Q&A: Chesney Hawkes – Living Arrows
By Steve O'Brien | March 19, 2025

Thirty-three years after The One And Only, Chesney Hawkes is back with a new album, Living Arrows, which he postponed releasing until he moved back to the UK from Los Angeles.
In 1991, there were few teen stars bigger than Chesney Hawkes. But since breaking through with the No.1-charting, Nik Kershaw-penned The One And Only, the singer has released just five albums, with his sixth long-player, Living Arrows, about to hit the shelves. “It’s taken a long time to feel confident enough to really throw myself back into a project,” the one-time pin-up tells us about his long-awaited comeback.
It’s been 12 years since your last studio album, Real Life Love. Why now?
For those 12 years, I was in L.A. and busy bringing up kids. I had this album in my mind since before Covid, but I felt like it’s such a personal record and so English that I didn’t want to be over there when I put it out. I knew we were coming back to the UK to live at some point, and just wanted to be on home soil, back in the motherland, before releasing anything.
Though there are rock flavours on the album, it’s still very pop. Is that the songwriting tradition you come from?
My songwriting background is still The Beatles, Stevie Wonder, Elvis Costello and David Bowie, slightly old-school. But [on Living Arrows] I collaborated with a guy called Jake Gosling, who’s worked with Ed Sheeran and Lady Gaga and One Direction, so I feel like he took my traditional songwriting ways and brought a fresh commercial feel to it, production-wise.

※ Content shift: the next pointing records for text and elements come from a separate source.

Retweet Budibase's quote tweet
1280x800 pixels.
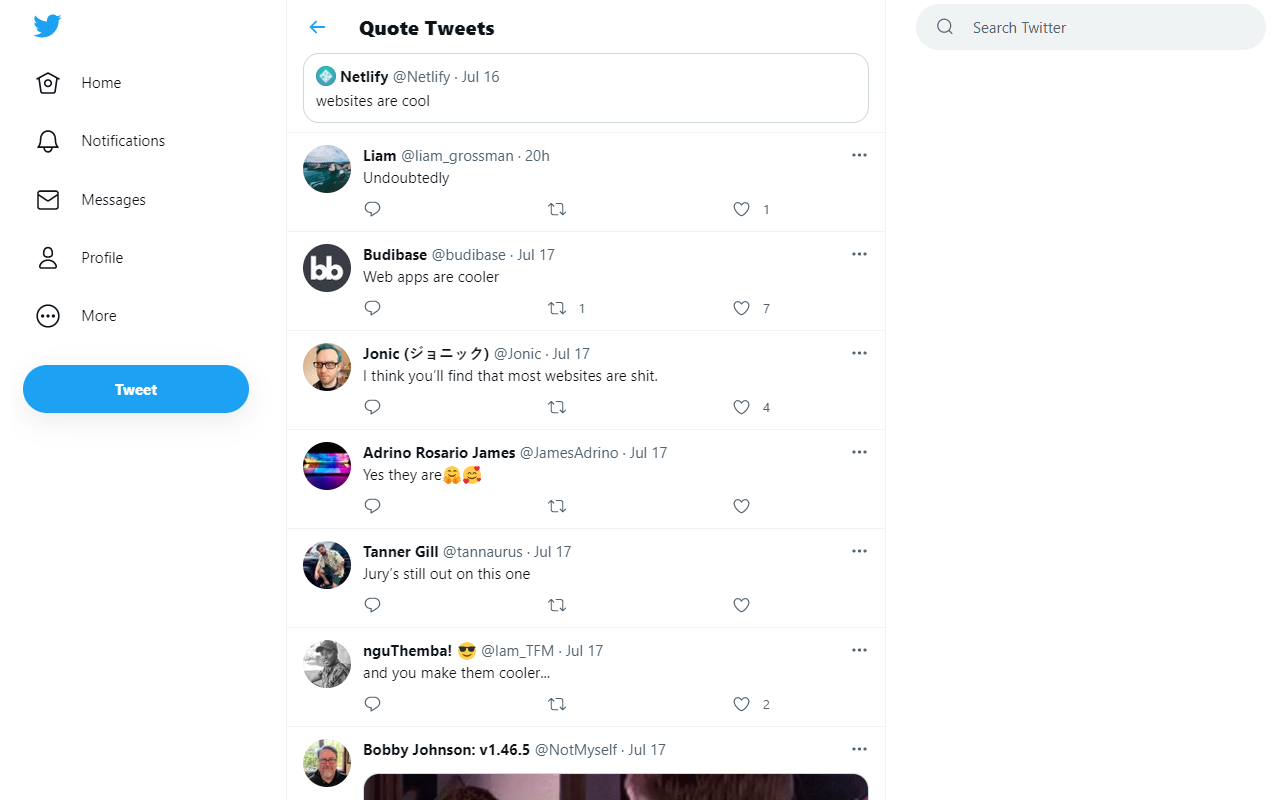(556, 307)
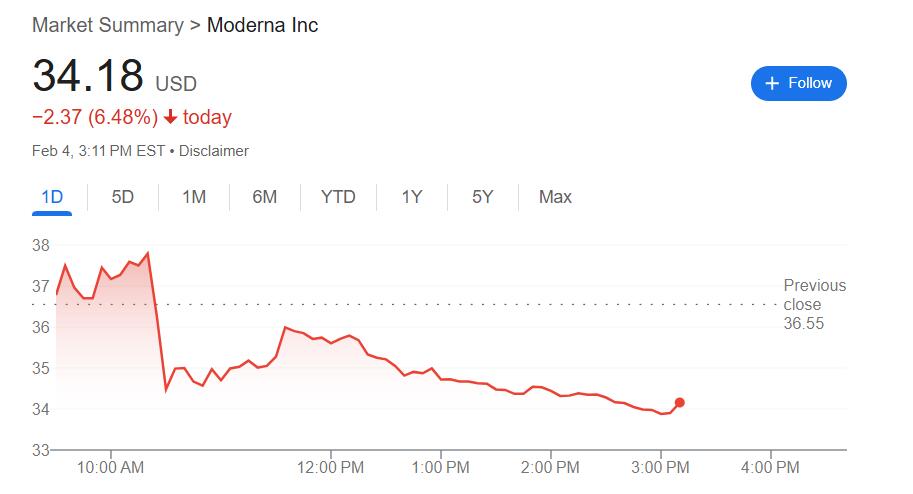Switch to the 1M chart tab
This screenshot has width=913, height=494.
(194, 197)
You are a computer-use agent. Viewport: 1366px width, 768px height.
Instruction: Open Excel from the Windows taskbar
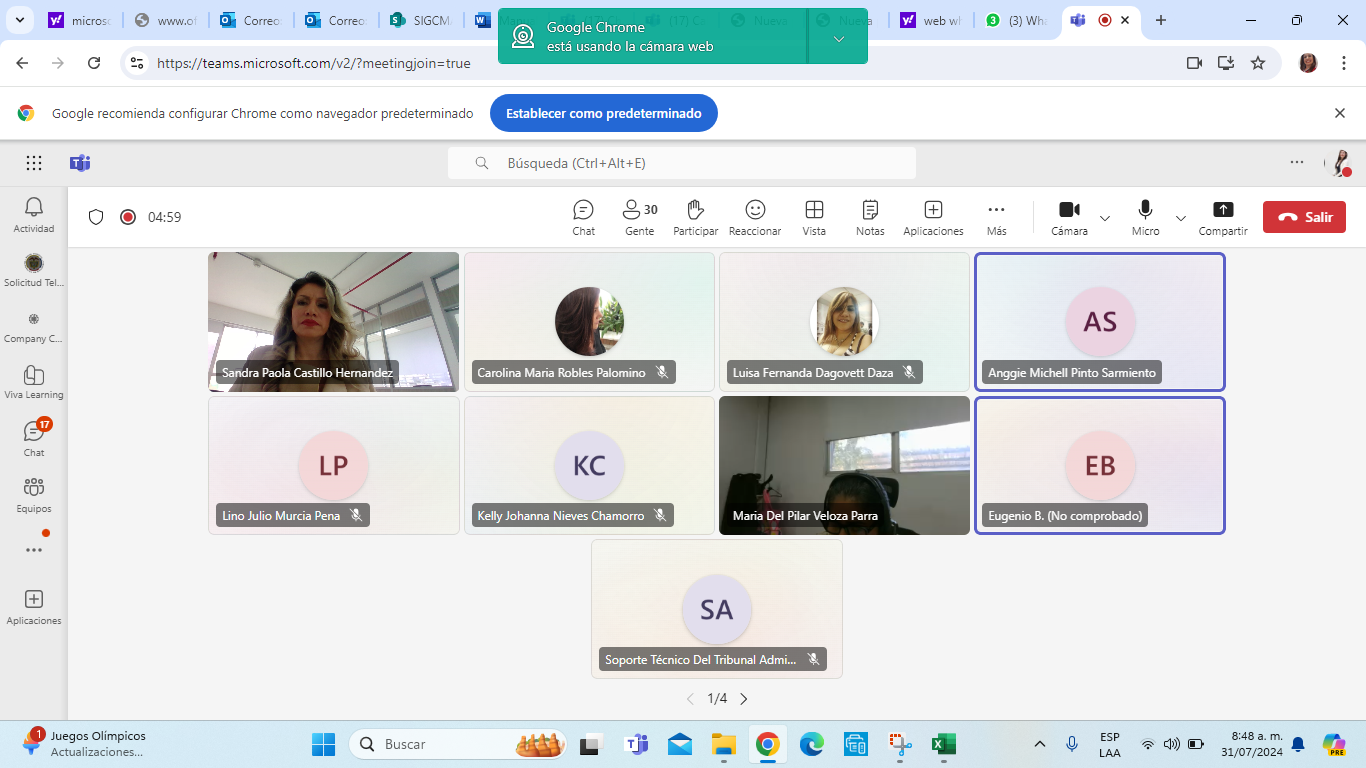tap(943, 744)
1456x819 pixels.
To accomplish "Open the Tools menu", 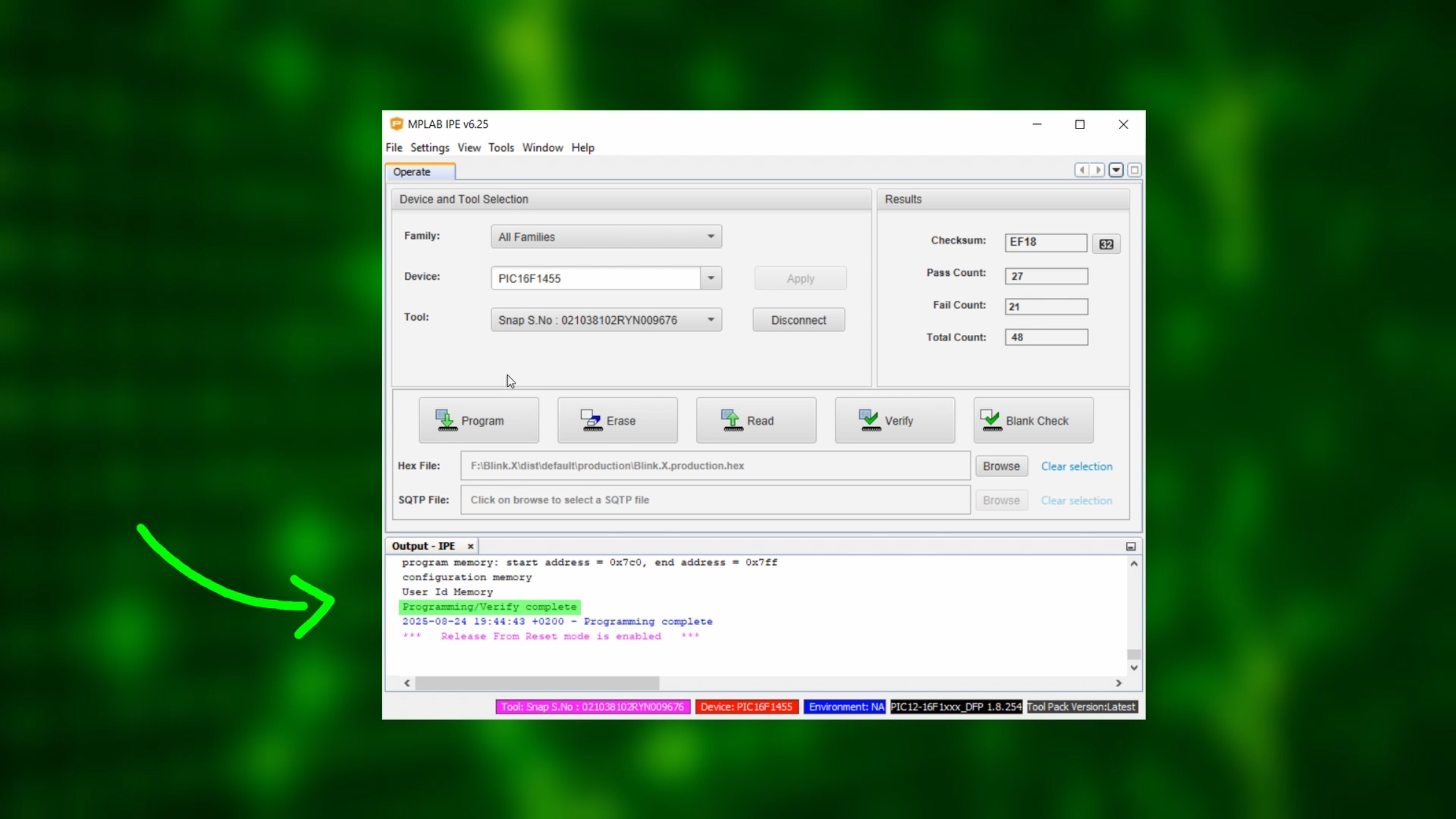I will point(500,148).
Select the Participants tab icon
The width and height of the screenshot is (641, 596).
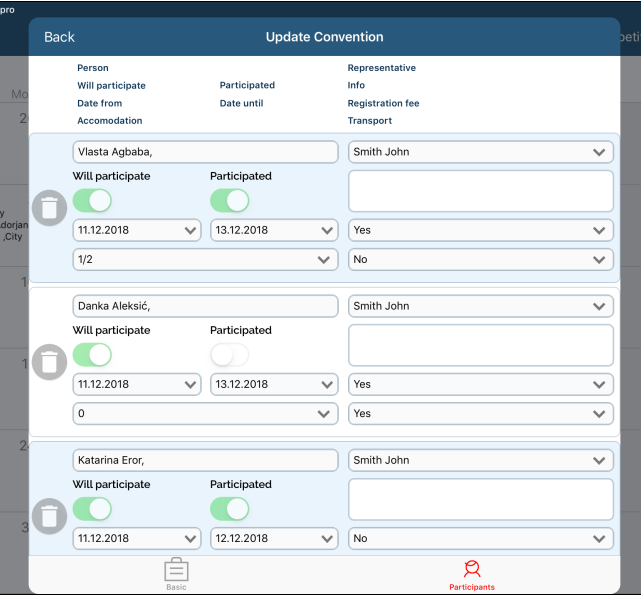coord(471,572)
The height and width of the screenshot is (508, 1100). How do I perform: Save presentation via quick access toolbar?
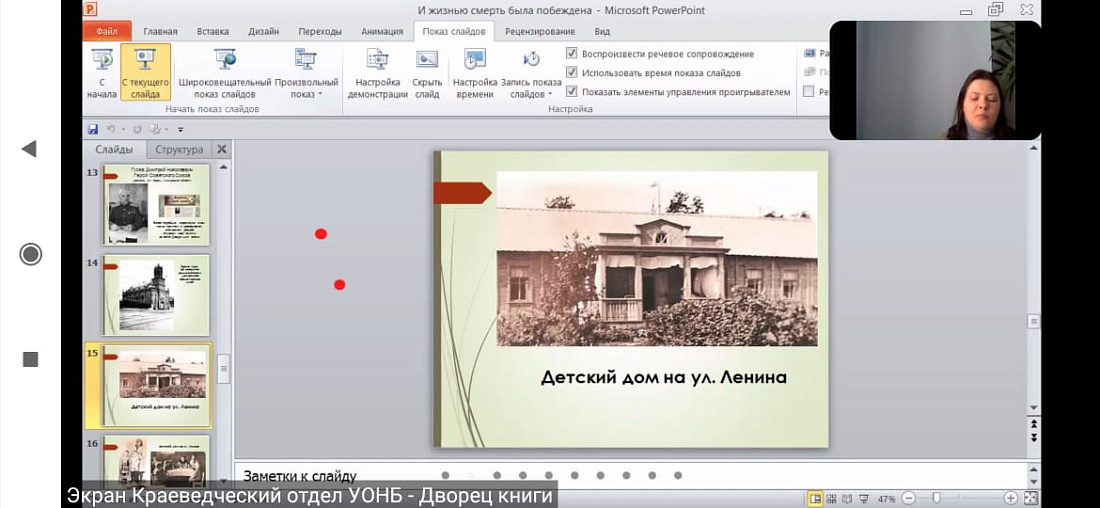(x=93, y=129)
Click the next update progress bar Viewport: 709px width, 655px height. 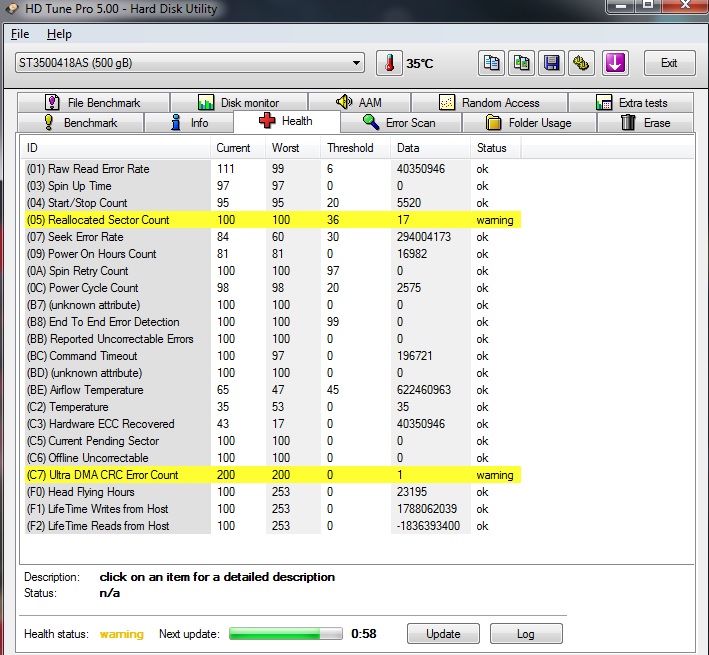coord(285,634)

And you’re working with Nik Kershaw again on the new album…
On three songs, I think. I always say there are two types of people in this world – Nik Kershaw fans and people that should be Nik Kershaw fans. He’s one of my besties. We’ve written hundreds of songs together over the years. There are so many little tricks and fun things that he does naturally that I’ve just gone, ‘oh, I’m taking that.’ He’s such a mentor to me.
The video for the first single off the album, Get A Hold Of Yourself, has you dancing naked around a British stately home. That’s a brave thing to do in your fifties.
The song is very much about freedom of self-expression, when you get to a certain age and you’ve overcome adversities in life, and realising you don’t give a shit what anyone else thinks, that it’s okay to be you as long as you’ve got your moral compass in the right place. So I wanted to do something bold and brave to reflect that, and then I saw [the movie] Saltburn. You may have seen it, the lead character prancing around, swinging in the wind, totally naked, free as anything, and just liberated. It clicked something in me, and so when we were looking to do a video, I kept coming back to it…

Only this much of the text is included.